L’établissement de ce document est facultatif, l’employeur n’y étant pas contraint. Il peut être adressé au salarié quel que soit le motif de la rupture de son contrat de travail (licenciement, démission, prise d’acte…).

L’article D. 1234-7 précise que le reçu pour solde de tout compte est établi en double exemplaire, ce qui doit être mentionné sur le document. L’un des exemplaires est remis au salarié.

2- L’effet libératoire du reçu pour solde de tout compte.

L’article L. 1234-20 du code du travail précise que le salarié dispose d’un délai de 6 mois après la signature du reçu pour solde de tout compte pour contester, par écrit, le montant figurant sur ce document.

Au-delà, le reçu devient libératoire pour l’employeur, c’est-à-dire que le salarié ne peut remettre en cause les montants indiqués sur le document.

Cependant, le salarié peut toujours contester des sommes dues qui ne figureraient pas sur le reçu pour solde de tout compte.

* Conditions pour un effet libératoire :

Pour qu’il produise un effet libératoire, le reçu pour solde de tout compte doit :

- remplir les conditions de fond et de forme (cf. ci-dessus « qu’est-ce qu’un reçu pour solde de tout compte ») ;
- être signé, sans réserves, par le salarié ;
- ne pas avoir été dénoncé dans un délai de 6 mois, à compter de la signature du reçu par le salarié.

La dénonciation du reçu pour solde de tout compte par le salarié, dans le délai, prive ce reçu d’effet libératoire et permet au salarié de contester ces sommes devant le Conseil de prud’hommes et de faire des demandes complémentaires.

* Conséquences et limites de cet effet libératoire :

- Conséquences : le reçu pour solde de tout compte ne devient libératoire pour l’employeur que pour les sommes qui y sont mentionnées (article L 1234-20).

Le salarié ne peut plus réclamer de nouvelles sommes qui lui étaient dues dès la rupture, dès lors que la qualification juridique de cette somme a fait l’objet d’une mention dans le reçu pour solde de tout compte.

- Limites : cet effet libératoire ne porte que sur les sommes mentionnées sur le reçu.

Il ne peut donc pas porter sur des droits simplement éventuels au jour de la signature du reçu, tels qu’une indemnité pour licenciement sans cause réelle et sérieuse, une indemnité de non-concurrence lorsque l’employeur a encore la faculté de renoncer à la clause, ou une indemnité pour non-respect de la procédure.
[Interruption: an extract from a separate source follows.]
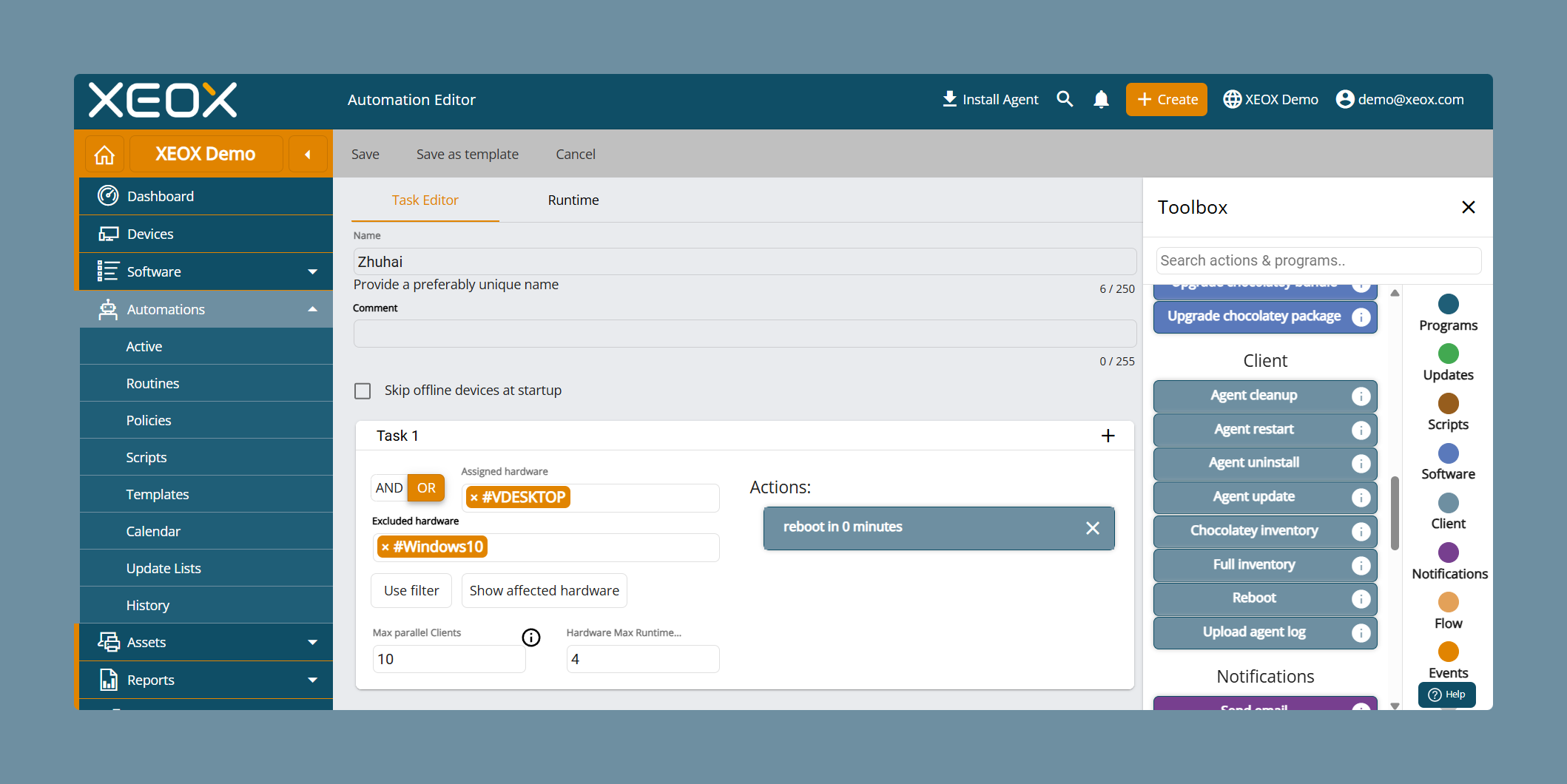
Task: Enable Skip offline devices at startup
Action: click(x=363, y=391)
Il en est de même concernant la participation et l’intéressement, dus au titre de l’exercice en cours, qui ne sont connus et versés que plusieurs mois après le terme de l’exercice au cours duquel la rupture est intervenue.


Précisions (évolution législative) :

Avant 2002, le reçu pour solde de tout compte avait un effet libératoire, en attestant que le salarié avait bien reçu toutes les sommes que lui devait son employeur.
Le salarié disposait d’un délai de deux mois pour contester les montants indiqués, après quoi il ne pouvait plus engager de poursuites contre son employeur pour quelque motif que ce soit.

La loi de modernisation sociale du 17 janvier 2002 avait mis fin à cet effet libératoire du reçu pour solde de tout compte, en disposant qu'« il (le reçu) n’a que la valeur d’un simple reçu des sommes qui y figurent » (ancien article L. 122-17 du code du travail).
Ainsi, le salarié, en signant le reçu pour solde de tout compte, attestait avoir reçu les sommes qui y figurent, sans que cela signifie pour autant que son employeur ne lui devait plus d’argent. Il pouvait par exemple exiger par la suite le versement d’indemnités relatives à un licenciement.

La loi de modernisation du marché du travail du 25 juin 2008 a donc rétabli l’effet libératoire du reçu pour solde de tout compte, en l’absence de dénonciation dans un délai de 6 mois à compter de sa signature.